<<<<

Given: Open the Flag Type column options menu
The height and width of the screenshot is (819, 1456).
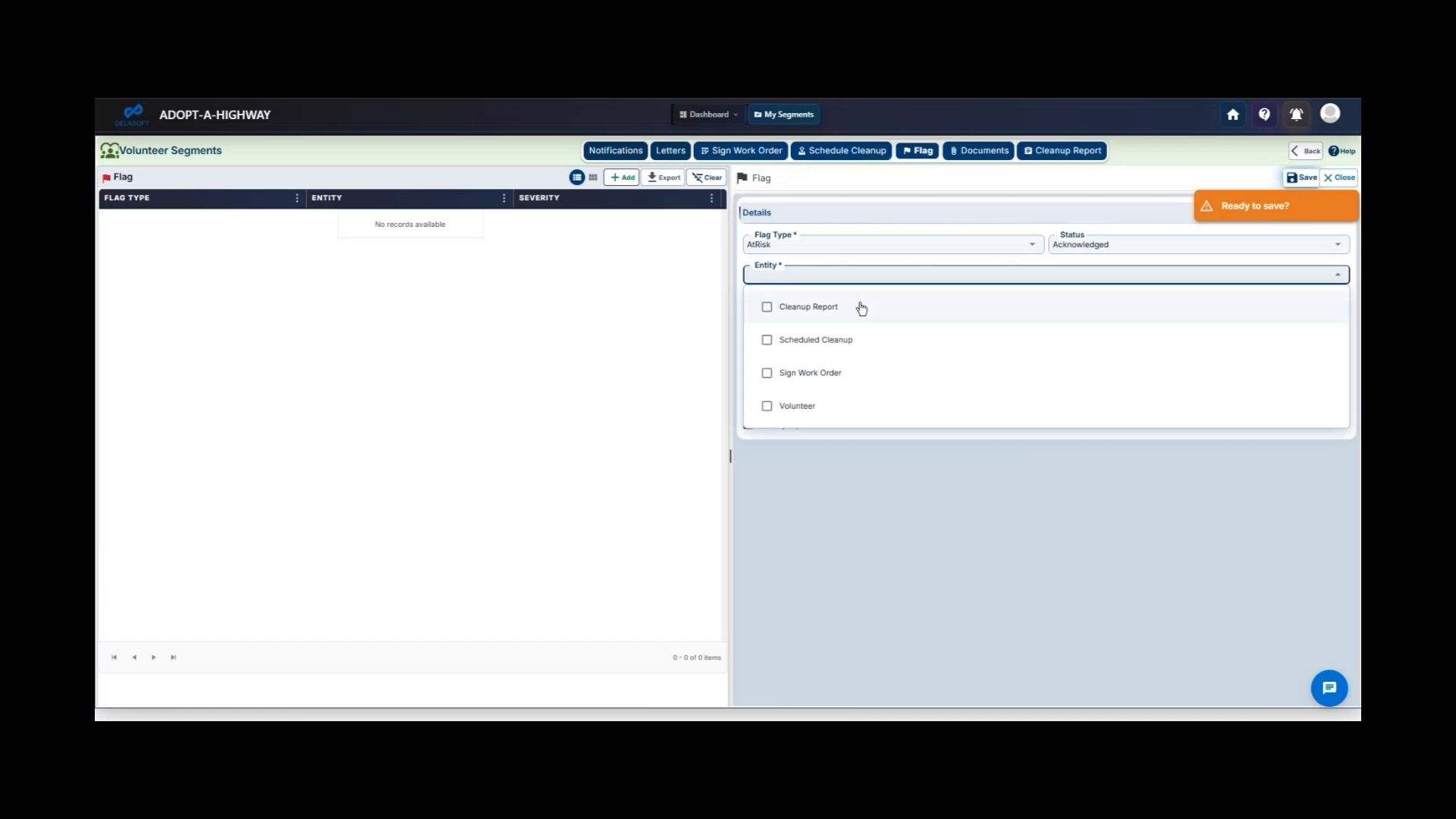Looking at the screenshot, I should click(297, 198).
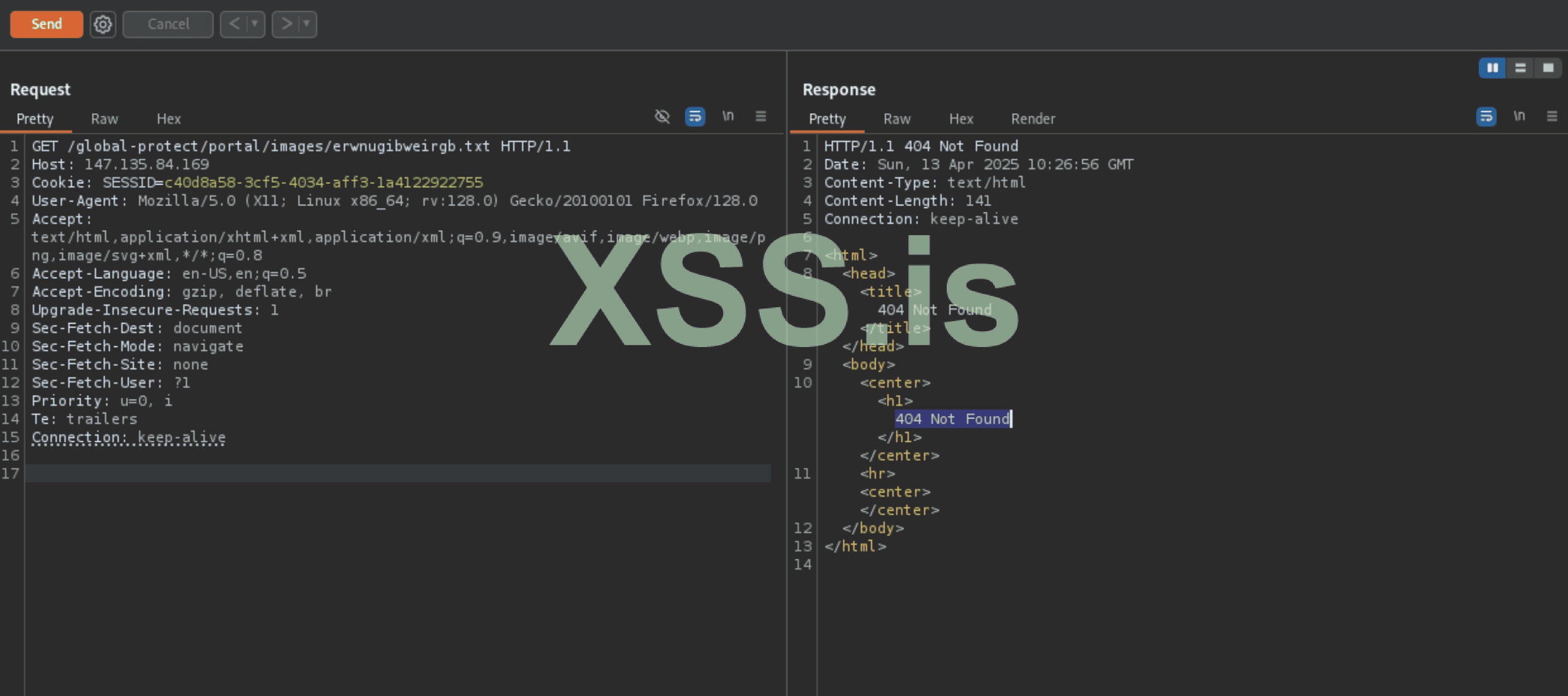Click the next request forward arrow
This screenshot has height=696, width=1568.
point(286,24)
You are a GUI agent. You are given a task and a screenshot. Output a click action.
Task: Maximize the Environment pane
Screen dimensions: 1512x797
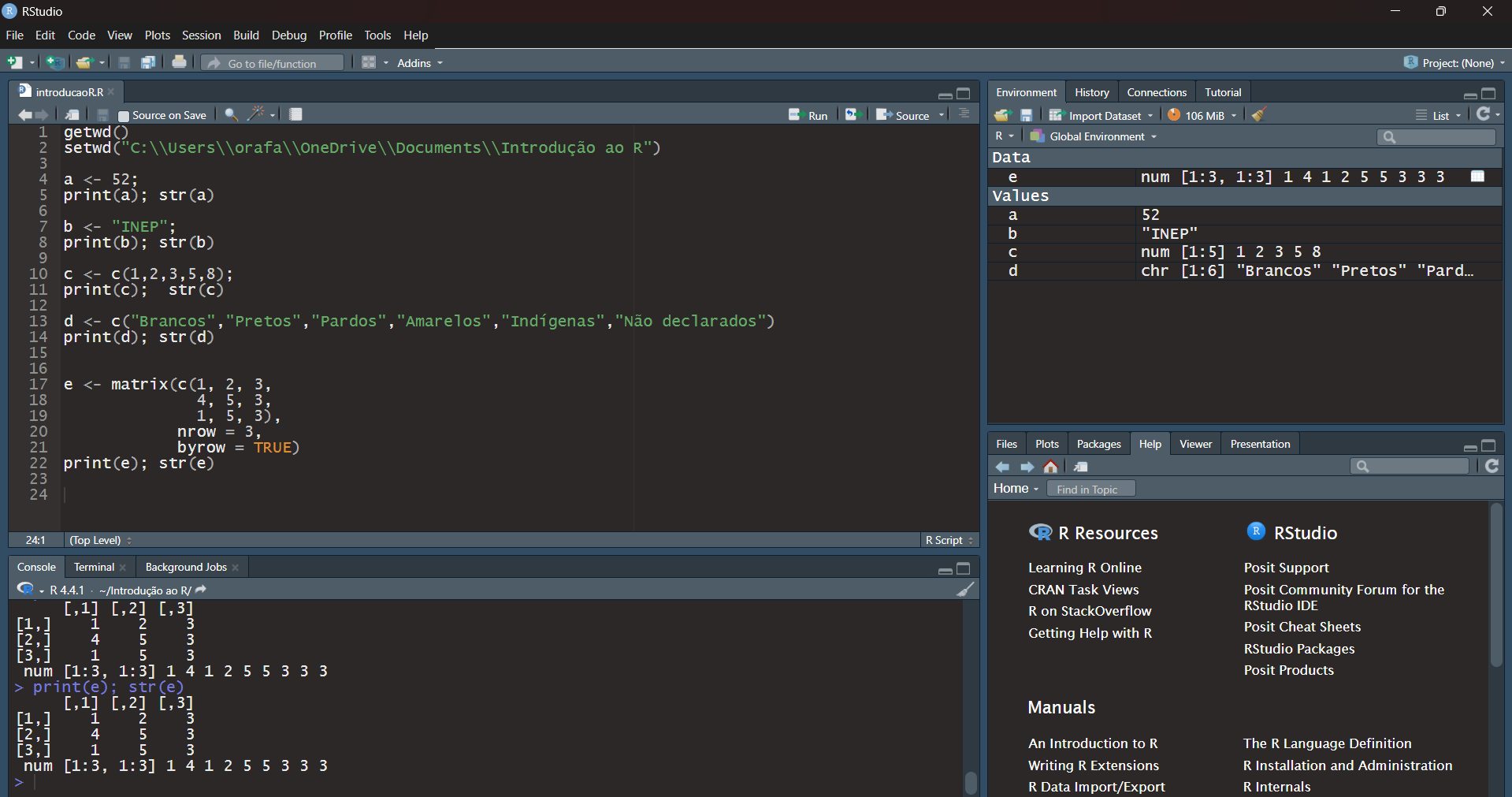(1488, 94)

>>>>

- **Required work**
Restate the full listing word for word, excluding images.

- **Result for this task**
Given: Open the Flag Type column options menu
The height and width of the screenshot is (819, 1456).
Looking at the screenshot, I should click(297, 198).
Click the next request forward arrow
This screenshot has height=696, width=1568.
point(286,24)
You are a GUI agent. You are given a task and a screenshot. Output a click action.
Task: Maximize the Environment pane
Screen dimensions: 1512x797
(1488, 94)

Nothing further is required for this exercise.